Crisis Aesthetics: Film, Form & Futurity

Subject Code

FSFV

Course Number

621J

Academic Level

GR - Graduate

Description

What lies ahead of us? How do our notions about the future inform and shape the present? Is looking back a way to look forward? If so, what are the different perspectives - historical/cultural/aesthetic - that guide this process? And how do technologies through which we see and represent the world dictate how futures are imagined?

Crisis Aesthetics examines how cinema has long served as a site of speculation and sense-making during periods of upheaval - social, political, ecological, and existential. Through an exploration of futurist imaginaries across the history of cinema and art, this course analyzes how the future has been mediated through film, and the possibilities it offers for transformation, resistance and radical reworlding.

At a moment when the world appears to be on the brink of collapse, the future seems uncertain and fraught with anxiety - yet also charged with potential. This course invites you to engage in speculative thinking as a form of collective divination, to reflect upon the role of filmmaking and art in proposing a way forward. After all, the crystal orb that shows us the future is also a looking glass, carrying a reflection of the present we inhabit.

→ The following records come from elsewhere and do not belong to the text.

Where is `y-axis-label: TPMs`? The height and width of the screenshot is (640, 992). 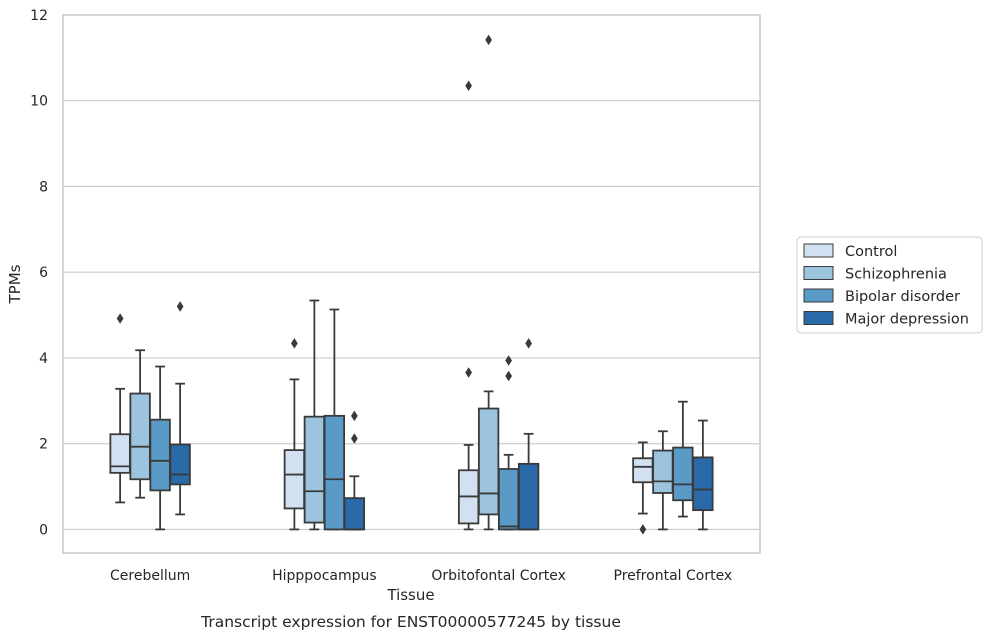 y-axis-label: TPMs is located at coordinates (15, 284).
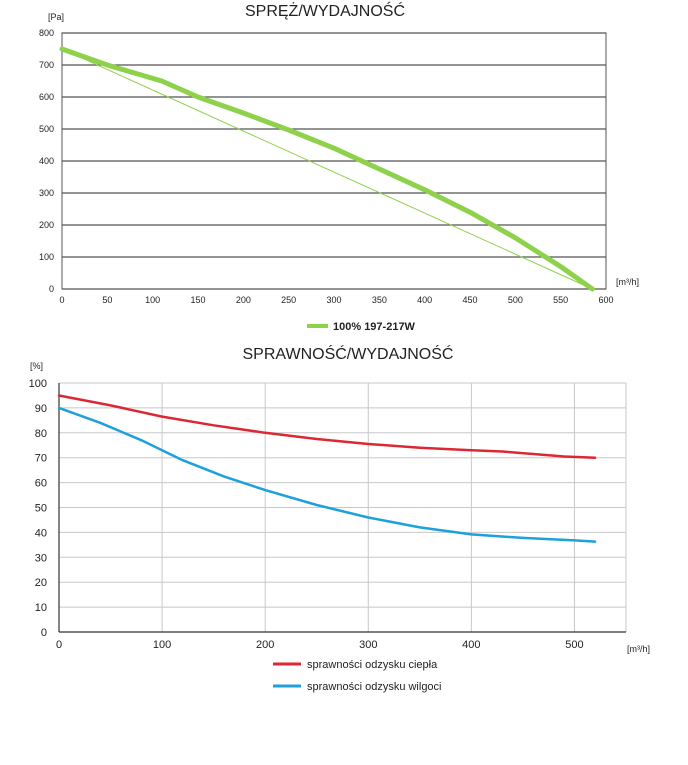 The height and width of the screenshot is (765, 688). Describe the element at coordinates (41, 608) in the screenshot. I see `y-tick-label: 10` at that location.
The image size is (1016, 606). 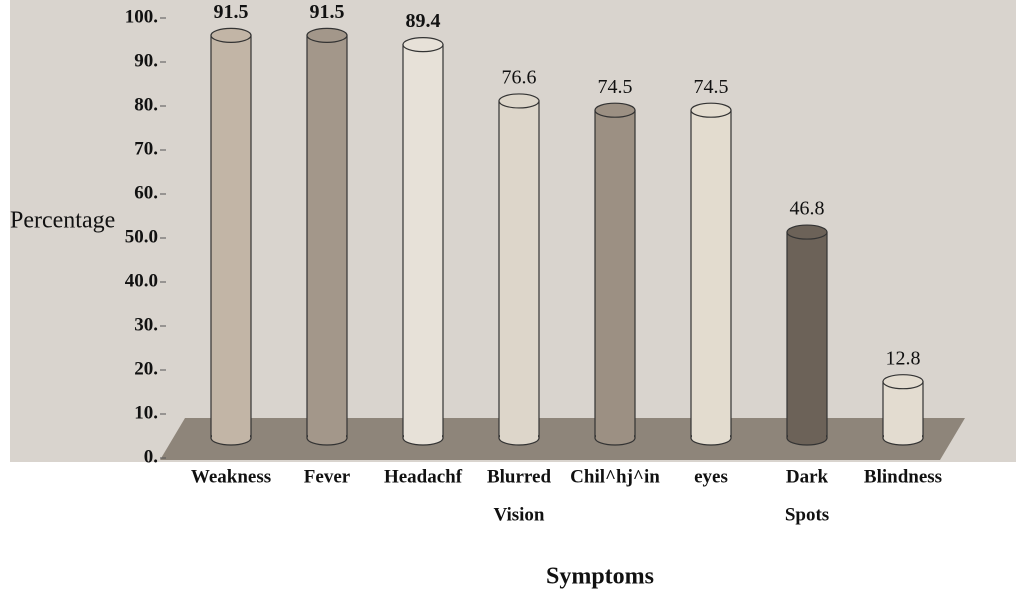 What do you see at coordinates (904, 358) in the screenshot?
I see `data-label: 12.8` at bounding box center [904, 358].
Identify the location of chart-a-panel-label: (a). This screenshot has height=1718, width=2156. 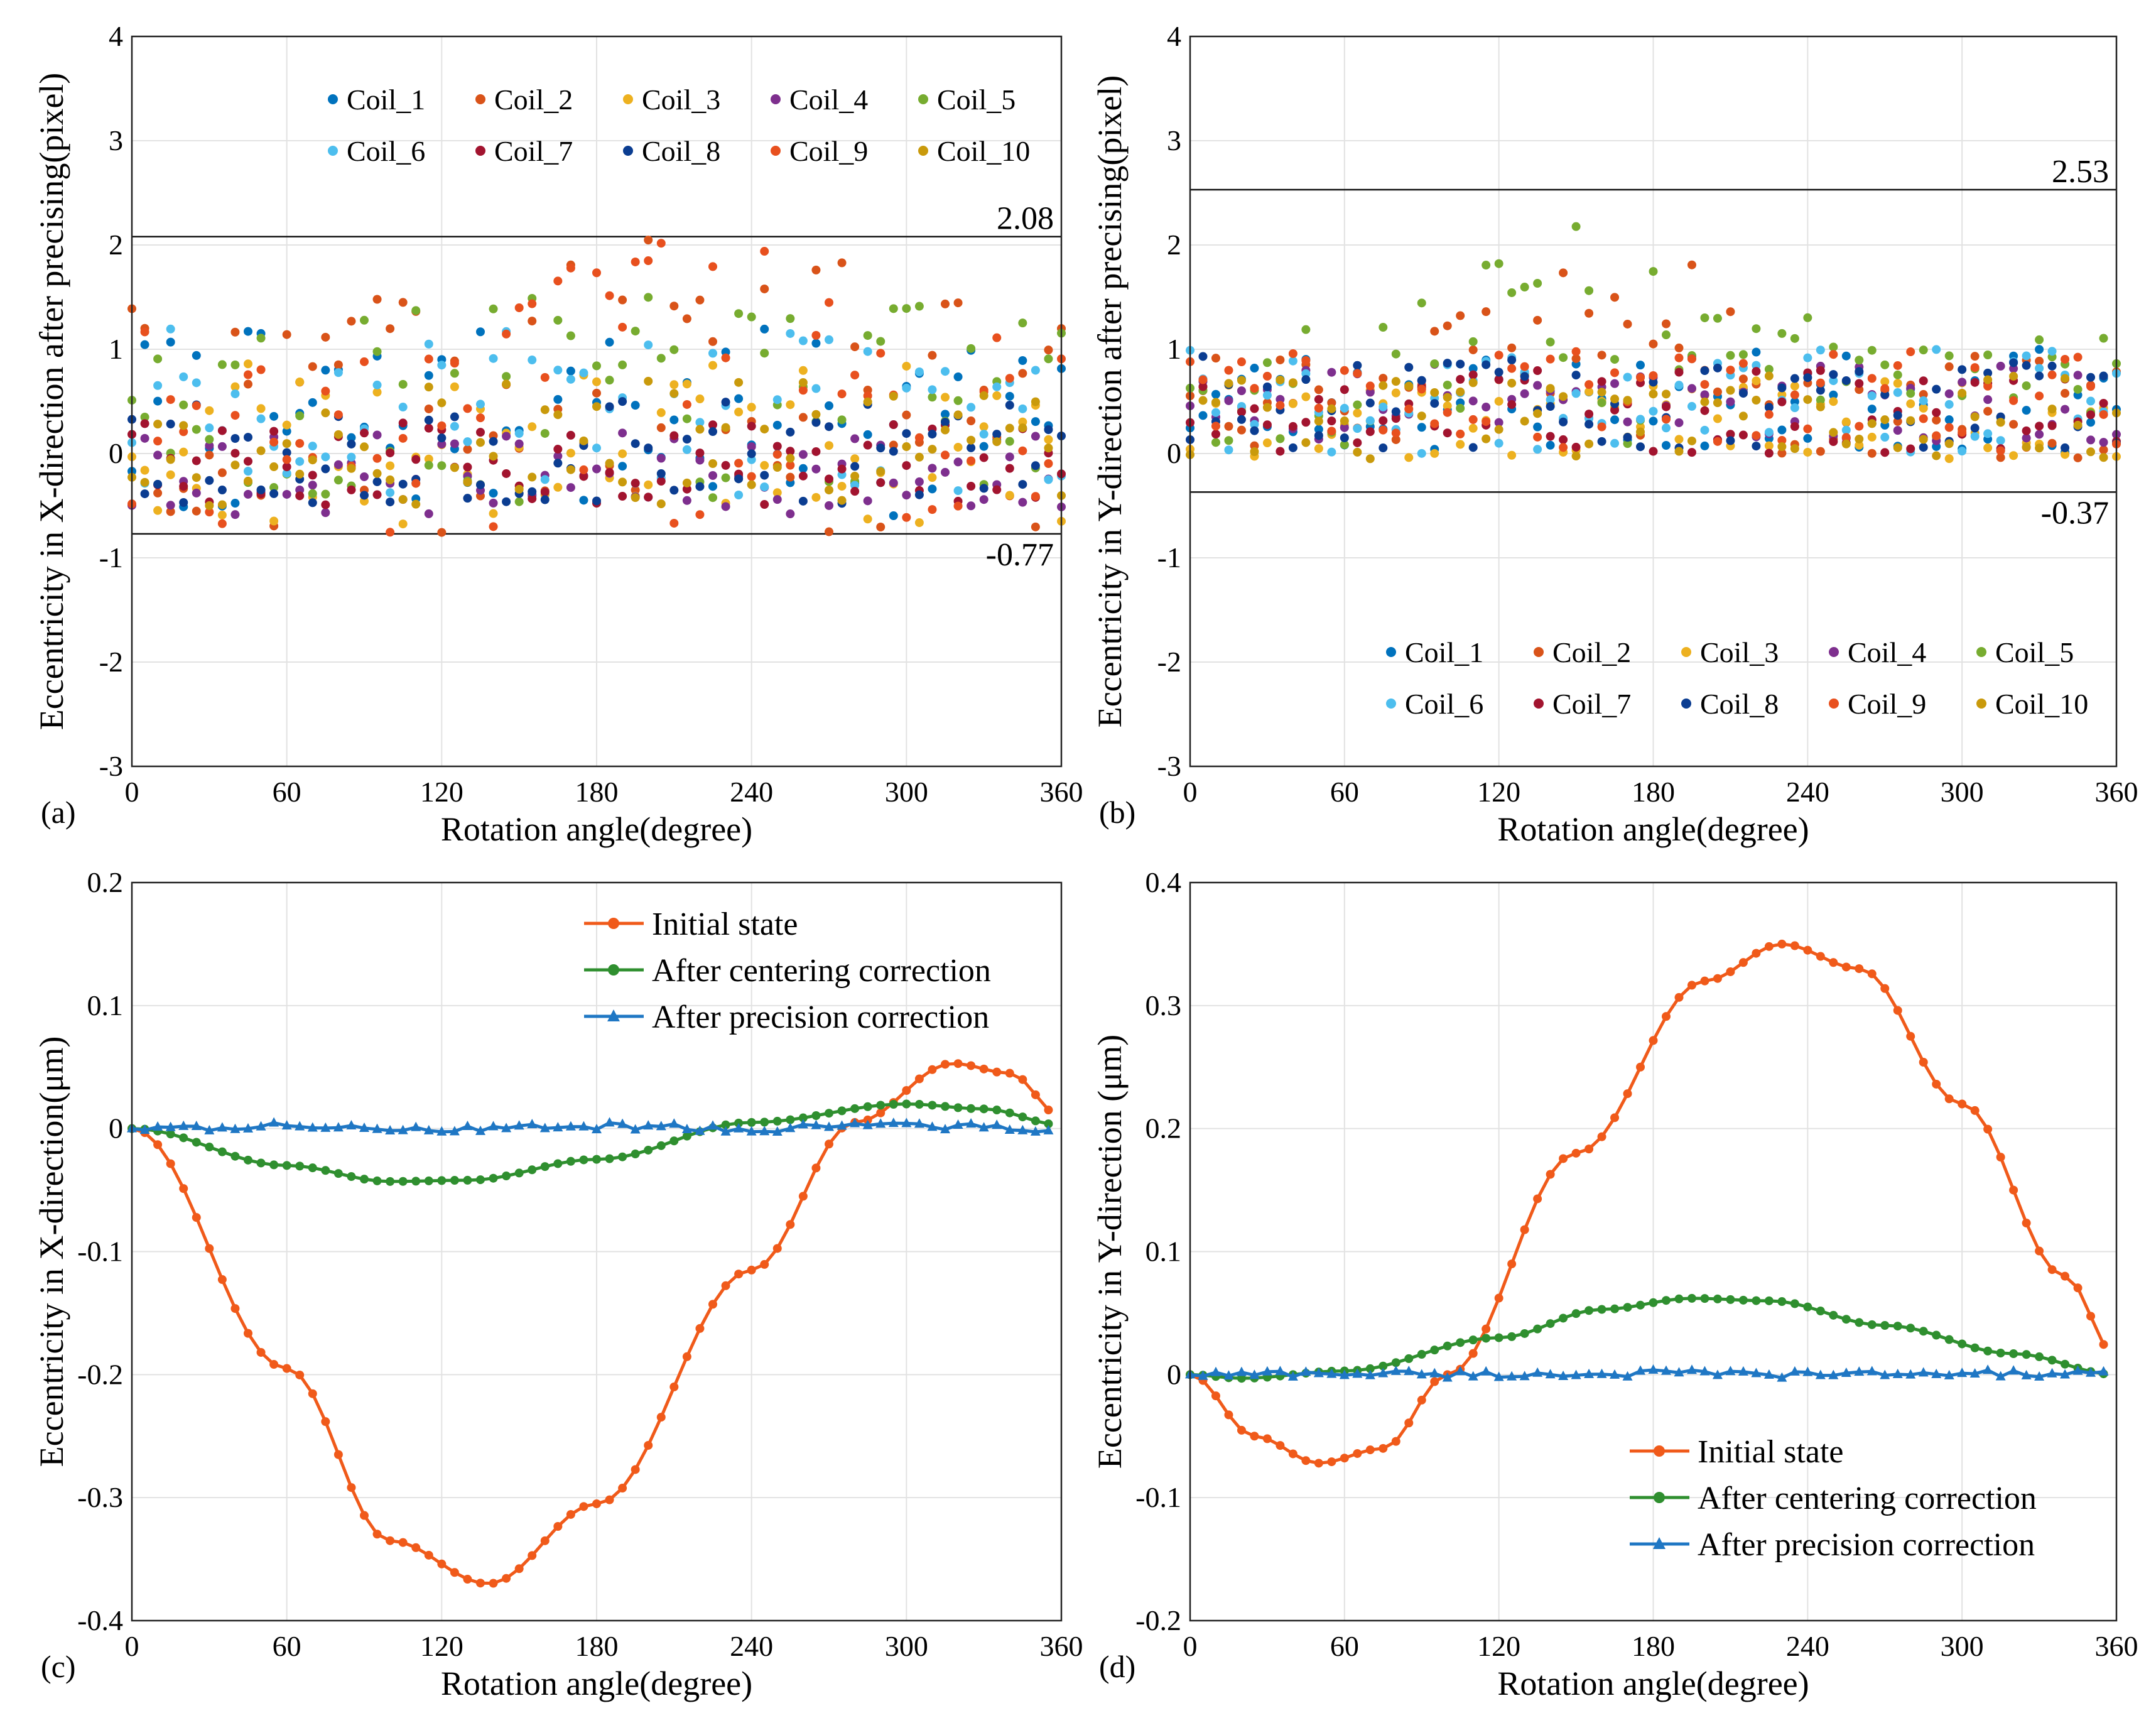
(58, 812).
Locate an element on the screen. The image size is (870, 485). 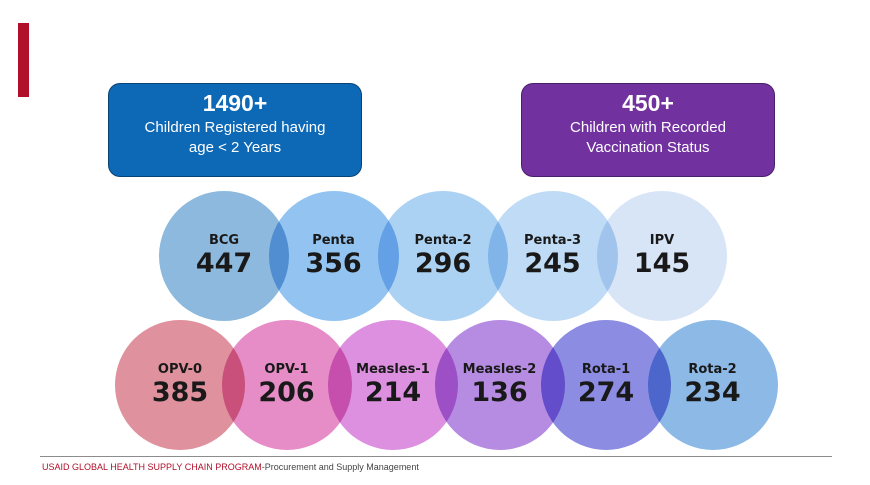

We will examine futurisms drawn from a diverse range of socio-cultural and geographic contexts, attending to the possibilities that the medium holds for poetic departures. From the genre inflections of science-fiction and horror to afro- and indigenous futurisms, we will trace how artists and filmmakers harness material, form, and technology to respond to their present - and to imagine otherwise.

The course will engage with the cinematic works and processes of filmmakers such as John Akomfrah, the Otolith Group, Mamoru Oshii, Chris Marker, Colectivo Los Ingrvidos, Payal Kapadia, Kamal Aljafari, Ben Rivers, and Zhou Tao, among others. Our inquiry will be further supplemented by readings drawn from philosophy, literature, and cultural theory, including the writings of Kodwo Eshun, Grace Dillon, Ursula K. Le Guin, Ted Chiang, Jason Jorjani, Octavia E Butler, Strugatsky Brothers, and others. We will also draw inspiration from art forms beyond cinema, reviewing fine art and sonic practices that relate to the thematic underpinnings of the course.

Students will participate in weekly screenings, readings, and discussions, culminating in a final moving-image project that articulates a personal vision of the future rooted in their present perspective. In-progress reviews and group critiques will offer a space for feedback, dialogue, and refinement.